→ What this task involves
Repeat the records exactly. Leave out the pictures.

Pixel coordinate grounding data

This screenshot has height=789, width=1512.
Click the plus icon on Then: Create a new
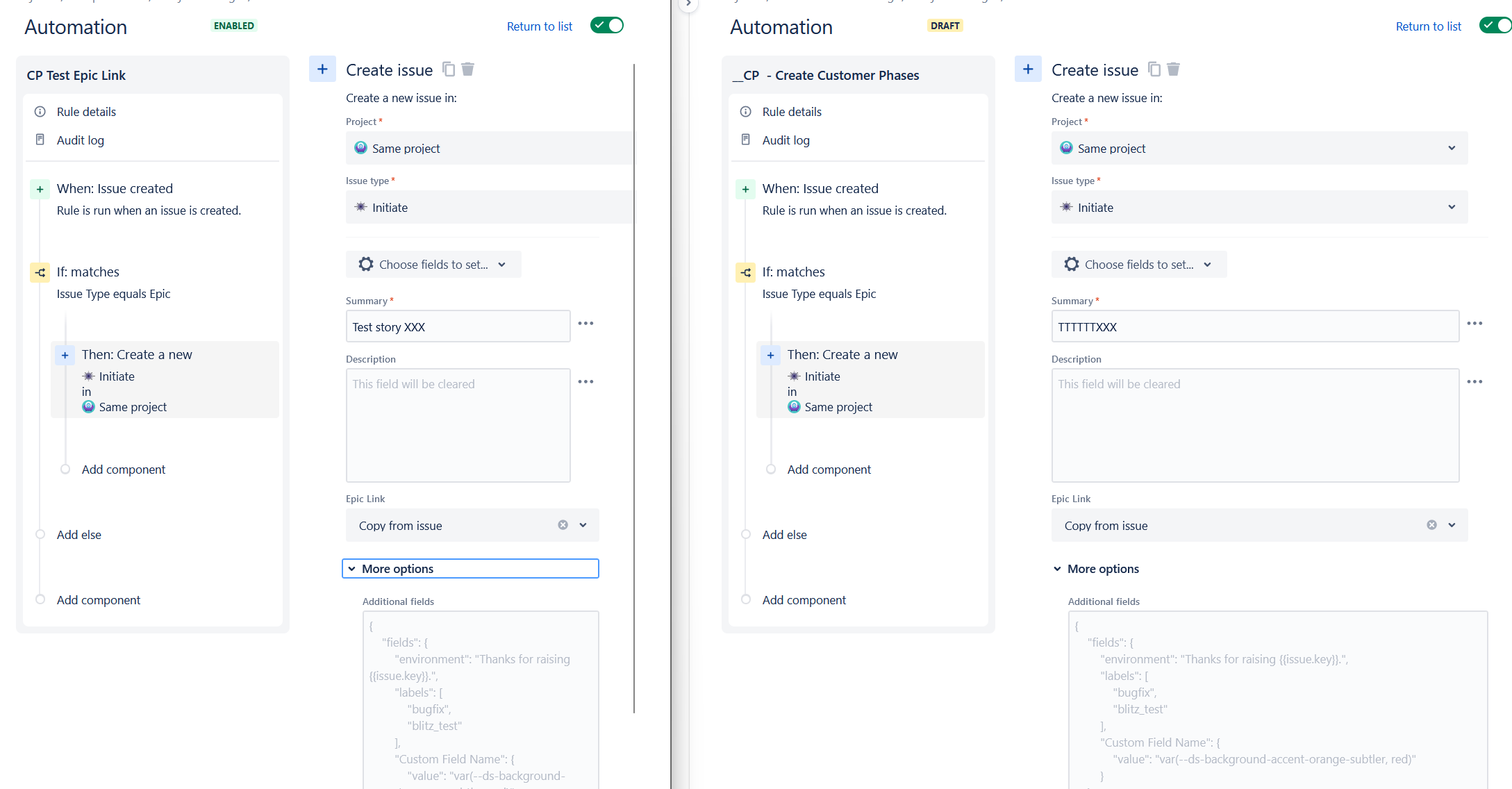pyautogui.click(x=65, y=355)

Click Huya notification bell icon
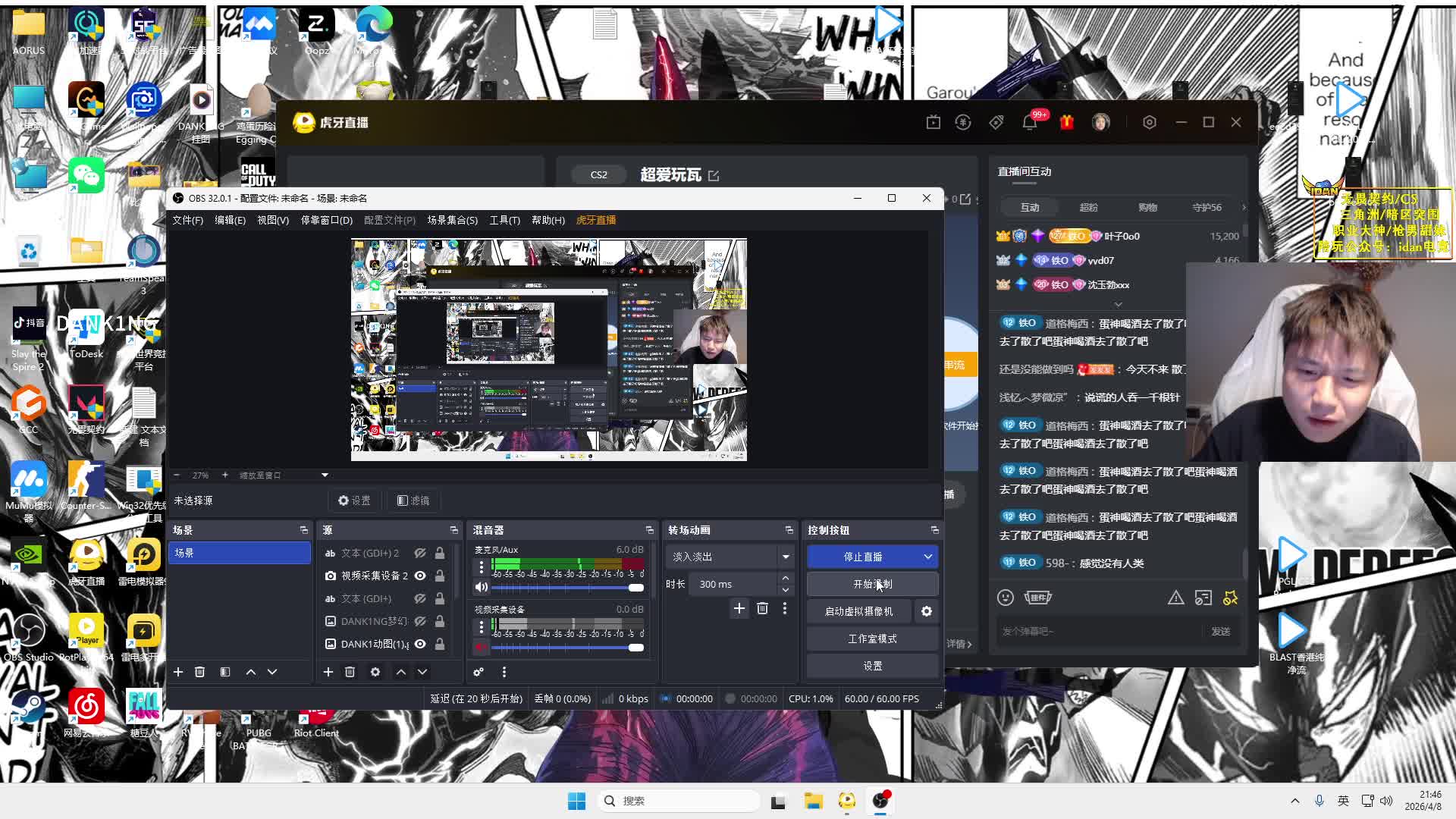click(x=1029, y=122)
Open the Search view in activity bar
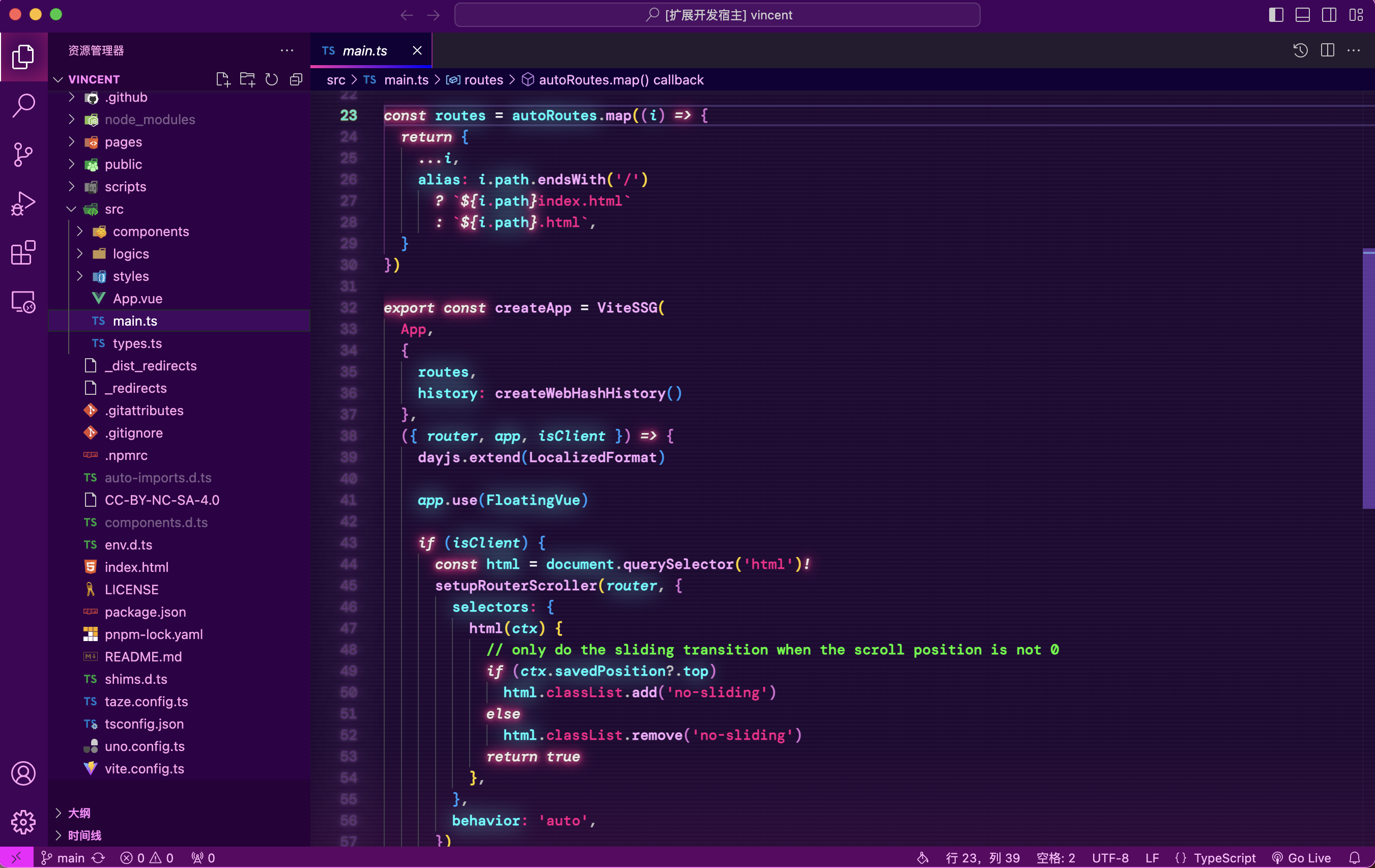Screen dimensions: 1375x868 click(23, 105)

→ Task response
This screenshot has height=789, width=1512.
Click the plus icon on Then: Create a new
pyautogui.click(x=65, y=355)

Click Huya notification bell icon
click(x=1029, y=122)
Open the Search view in activity bar
Screen dimensions: 1375x868 click(23, 105)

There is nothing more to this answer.